Friday, November 18th, 2022

Six years ago, the Centers for Disease Control and Prevention (CDC) issued guidelines that discouraged doctors from prescribing opioids for pain and encouraged legislators to restrict the medical use of such drugs, based on the assumption that overprescribing was responsible for rising drug-related deaths:

Using data for 2010 through 2019, Aubry and Carr looked at the relationship between prescription opioid sales, measured by morphine milligram equivalents (MME) per capita, and four outcomes: total drug-related deaths, total opioid-related deaths, deaths tied specifically to prescription opioids, and “opioid use disorder” treatment admissions. “The analyses revealed that the direct correlations (i.e., significant, positive slopes) reported by the CDC based on data from 1999 to 2010 no longer exist,” they write. “The relationships between [the outcome variables] and Annual Prescription Opioid Sales (i.e., MME per Capita) are either non-existent or significantly negative/inverse.”

Those findings held true in “a strong majority of states,” Aubry and Carr report.

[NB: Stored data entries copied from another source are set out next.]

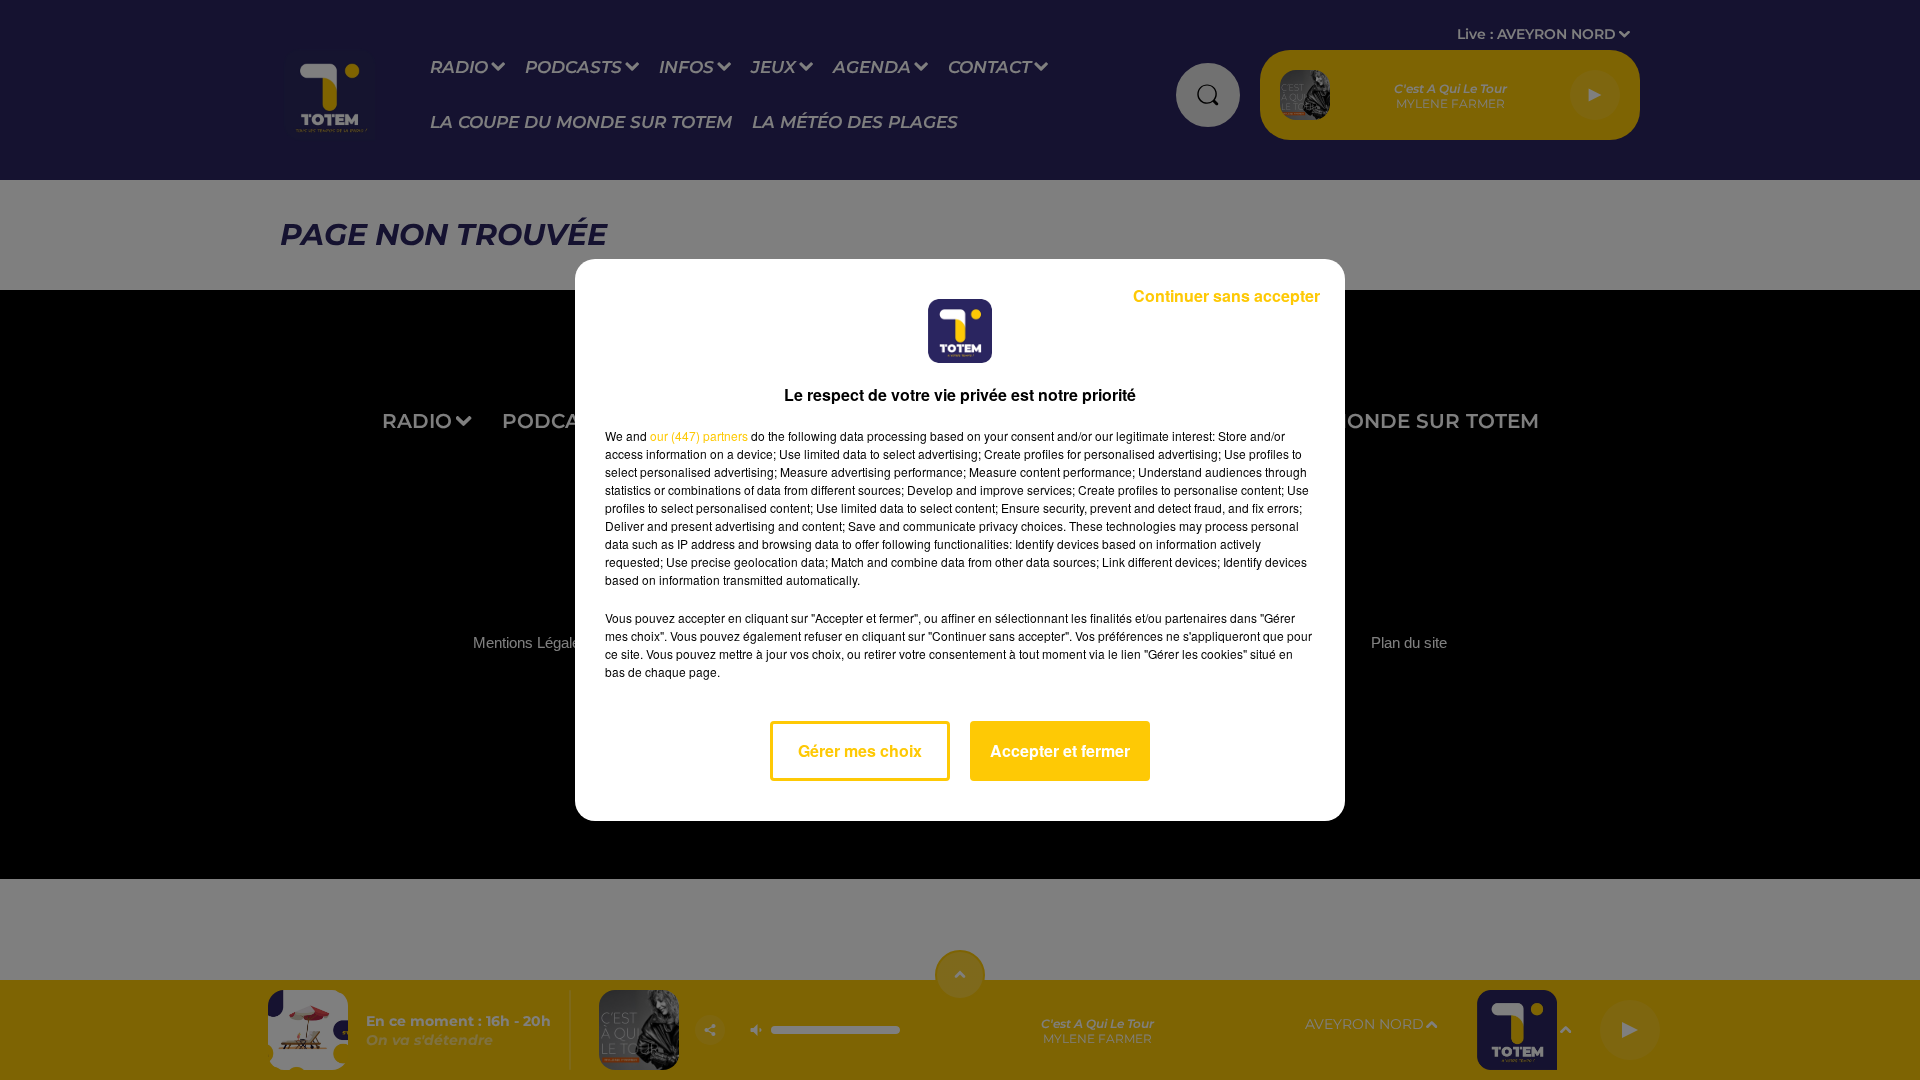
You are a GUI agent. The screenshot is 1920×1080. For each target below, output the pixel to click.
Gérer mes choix (860, 750)
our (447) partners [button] (699, 435)
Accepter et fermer (1060, 750)
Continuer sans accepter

From 2010 through 2019, “there was a statistically significant negative correlation (95% confidence level) between [opioid deaths] and Annual Prescription Opioid Sales in 38 states, with significant positive correlations occurring in only 2 states. Ten states did not exhibit significant (95% confidence level) relationships between overdose deaths and prescription opioid sales during the 2010–2019 time period.”

During that period, MME per capita dropped precipitously, falling by nearly 50 percent between 2009 and 2019. By 2021, prescription opioid sales had fallen to the lowest level in two decades.

Policies and practices inspired by the CDC’s 2016 guidelines contributed to that downward trend. Aubry and Carr note that “forty-seven states and the District of Columbia” now “have laws that set time or dosage limits for controlled substances.” In a 2019 survey by the American Board of Pain Medicine, the American Medical Association reports, “72 percent of pain medicine specialists” said they had been “been required to reduce the quantity or dose of medication” they prescribed as a result of the CDC guidelines.

The consequences for patients have not been pretty. They include undertreatment, reckless “tapering” of pain medication, and outright denial of care.


  1. Ezra says:

    “The consequences for patients have not been pretty. They include undertreatment, reckless ‘tapering’ of pain medication, and outright denial of care.”

    Correct. Doctors are even hesitant to prescribe mildly strong medication such as cough medicine with codeine. You might become a junkie.

  2. W2 says:

    Negative correlation? Sounds like patients are getting their pain meds on the streets instead.

  3. Bruce says:

    I wonder how far the CDC was honestly mistaken and how far it was a corrupt power grab. Like with Covid.